### INSTRUCTION
Output the records below word for word, leaving out the pictures.

(Interface element records)
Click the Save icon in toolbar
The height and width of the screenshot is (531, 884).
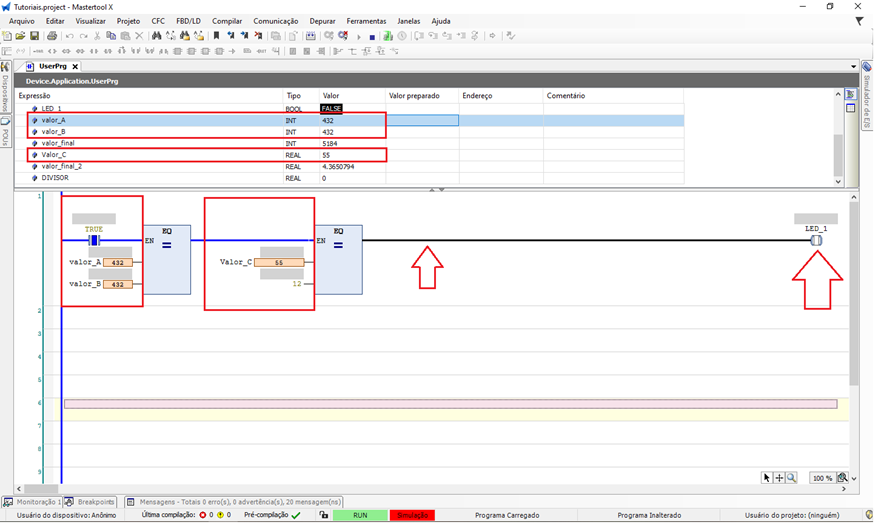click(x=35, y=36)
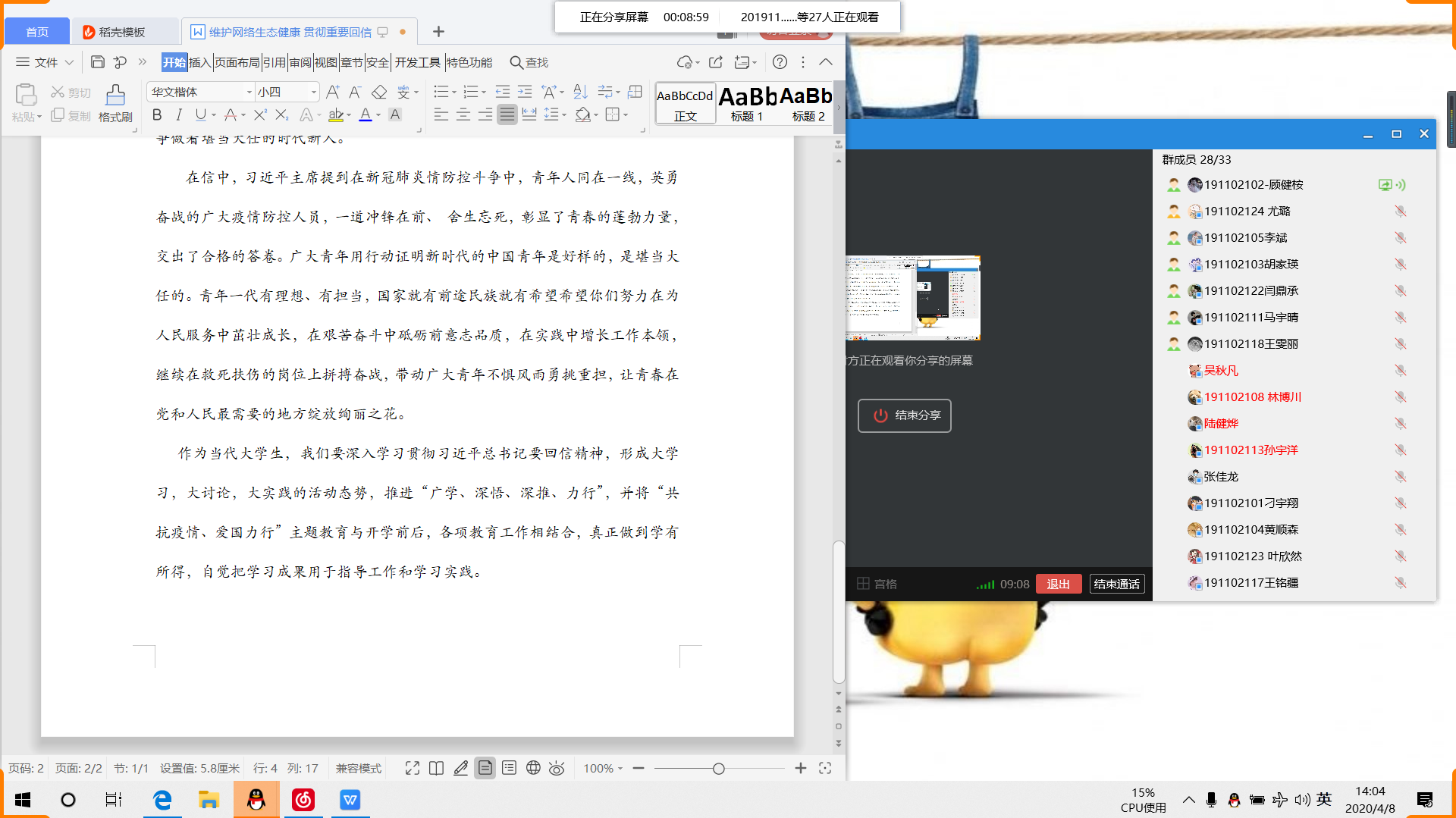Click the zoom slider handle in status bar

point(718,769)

### SOLVED PROBLEM
Click the Save icon in toolbar
The height and width of the screenshot is (531, 884).
click(x=35, y=36)
Click the zoom slider handle in status bar

point(718,769)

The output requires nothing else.